→ What is required: Return each line of the data that follows exactly as it reads.

→ Listed entries:
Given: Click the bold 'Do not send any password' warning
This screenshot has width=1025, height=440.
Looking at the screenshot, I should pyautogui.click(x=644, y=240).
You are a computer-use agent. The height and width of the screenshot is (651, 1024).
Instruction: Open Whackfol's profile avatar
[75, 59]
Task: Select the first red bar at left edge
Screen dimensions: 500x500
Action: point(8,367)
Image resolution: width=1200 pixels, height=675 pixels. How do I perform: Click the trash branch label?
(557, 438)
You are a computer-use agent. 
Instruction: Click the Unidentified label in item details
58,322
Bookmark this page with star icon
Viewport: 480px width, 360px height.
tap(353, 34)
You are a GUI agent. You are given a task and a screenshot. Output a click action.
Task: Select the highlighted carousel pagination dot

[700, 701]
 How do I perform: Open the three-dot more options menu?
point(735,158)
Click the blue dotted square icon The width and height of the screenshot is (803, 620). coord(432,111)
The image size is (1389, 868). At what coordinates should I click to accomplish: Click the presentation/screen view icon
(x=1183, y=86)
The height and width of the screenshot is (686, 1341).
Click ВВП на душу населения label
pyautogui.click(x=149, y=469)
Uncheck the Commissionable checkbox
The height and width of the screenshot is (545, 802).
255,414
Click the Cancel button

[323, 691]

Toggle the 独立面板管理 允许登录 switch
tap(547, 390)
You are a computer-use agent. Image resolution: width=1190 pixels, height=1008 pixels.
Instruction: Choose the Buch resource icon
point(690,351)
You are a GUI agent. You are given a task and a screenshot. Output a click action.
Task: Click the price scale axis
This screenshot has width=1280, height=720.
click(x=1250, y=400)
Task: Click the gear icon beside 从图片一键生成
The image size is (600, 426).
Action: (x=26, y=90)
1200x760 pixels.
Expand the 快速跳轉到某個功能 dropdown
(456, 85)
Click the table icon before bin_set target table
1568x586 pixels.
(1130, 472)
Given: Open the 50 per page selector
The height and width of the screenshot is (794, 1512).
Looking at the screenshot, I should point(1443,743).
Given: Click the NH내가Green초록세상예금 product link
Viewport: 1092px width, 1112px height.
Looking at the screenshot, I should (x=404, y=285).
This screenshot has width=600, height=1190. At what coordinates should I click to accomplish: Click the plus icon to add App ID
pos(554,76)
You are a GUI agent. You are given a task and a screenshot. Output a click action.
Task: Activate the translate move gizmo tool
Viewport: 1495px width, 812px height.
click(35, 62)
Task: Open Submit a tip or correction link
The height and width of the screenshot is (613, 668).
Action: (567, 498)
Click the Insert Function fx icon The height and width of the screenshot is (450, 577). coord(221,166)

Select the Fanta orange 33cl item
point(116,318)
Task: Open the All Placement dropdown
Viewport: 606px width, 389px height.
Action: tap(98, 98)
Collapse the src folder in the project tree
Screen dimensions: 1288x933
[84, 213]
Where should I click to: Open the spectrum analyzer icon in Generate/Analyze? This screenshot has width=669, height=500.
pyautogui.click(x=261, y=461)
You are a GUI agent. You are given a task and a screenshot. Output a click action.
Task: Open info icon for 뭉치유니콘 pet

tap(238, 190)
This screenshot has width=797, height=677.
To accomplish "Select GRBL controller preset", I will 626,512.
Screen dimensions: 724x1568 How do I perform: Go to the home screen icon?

→ Solution to this problem:
Given: Click the bold 'Do not send any password' warning
This screenshot has width=1025, height=440.
Looking at the screenshot, I should pyautogui.click(x=644, y=240).
You are a computer-use agent. The height and width of the screenshot is (651, 1024).
Instruction: Open Whackfol's profile avatar
[75, 59]
Task: Select the first red bar at left edge
Screen dimensions: 500x500
Action: point(8,367)
Image resolution: width=1200 pixels, height=675 pixels. How do I perform: Click the trash branch label?
(557, 438)
You are a computer-use agent. 
Instruction: Click the Unidentified label in item details
58,322
Bookmark this page with star icon
Viewport: 480px width, 360px height.
tap(353, 34)
You are a GUI agent. You are given a task and a screenshot. Output a click action.
Task: Select the highlighted carousel pagination dot

[700, 701]
 How do I perform: Open the three-dot more options menu?
point(735,158)
Click the blue dotted square icon The width and height of the screenshot is (803, 620). coord(432,111)
The image size is (1389, 868). At what coordinates should I click to accomplish: Click the presentation/screen view icon
(x=1183, y=86)
The height and width of the screenshot is (686, 1341).
Click ВВП на душу населения label
pyautogui.click(x=149, y=469)
Uncheck the Commissionable checkbox
The height and width of the screenshot is (545, 802).
255,414
Click the Cancel button

[323, 691]

Toggle the 独立面板管理 允许登录 switch
tap(547, 390)
You are a computer-use agent. Image resolution: width=1190 pixels, height=1008 pixels.
Instruction: Choose the Buch resource icon
point(690,351)
You are a GUI agent. You are given a task and a screenshot. Output a click action.
Task: Click the price scale axis
This screenshot has width=1280, height=720.
click(x=1250, y=400)
Task: Click the gear icon beside 从图片一键生成
The image size is (600, 426).
Action: (x=26, y=90)
1200x760 pixels.
Expand the 快速跳轉到某個功能 dropdown
(456, 85)
Click the table icon before bin_set target table
1568x586 pixels.
(1130, 472)
Given: Open the 50 per page selector
The height and width of the screenshot is (794, 1512).
Looking at the screenshot, I should point(1443,743).
Given: Click the NH내가Green초록세상예금 product link
Viewport: 1092px width, 1112px height.
Looking at the screenshot, I should (x=404, y=285).
This screenshot has width=600, height=1190. At what coordinates should I click to accomplish: Click the plus icon to add App ID
pos(554,76)
You are a GUI agent. You are given a task and a screenshot. Output a click action.
Task: Activate the translate move gizmo tool
Viewport: 1495px width, 812px height.
click(35, 62)
Task: Open Submit a tip or correction link
The height and width of the screenshot is (613, 668).
Action: (567, 498)
Click the Insert Function fx icon The height and width of the screenshot is (450, 577). coord(221,166)

Select the Fanta orange 33cl item
point(116,318)
Task: Open the All Placement dropdown
Viewport: 606px width, 389px height.
Action: tap(98, 98)
Collapse the src folder in the project tree
Screen dimensions: 1288x933
[84, 213]
Where should I click to: Open the spectrum analyzer icon in Generate/Analyze? This screenshot has width=669, height=500.
pyautogui.click(x=261, y=461)
You are a GUI agent. You are given a task and a screenshot. Output a click action.
Task: Open info icon for 뭉치유니콘 pet

tap(238, 190)
This screenshot has width=797, height=677.
To accomplish "Select GRBL controller preset", I will 626,512.
Screen dimensions: 724x1568 How do I perform: Go to the home screen icon?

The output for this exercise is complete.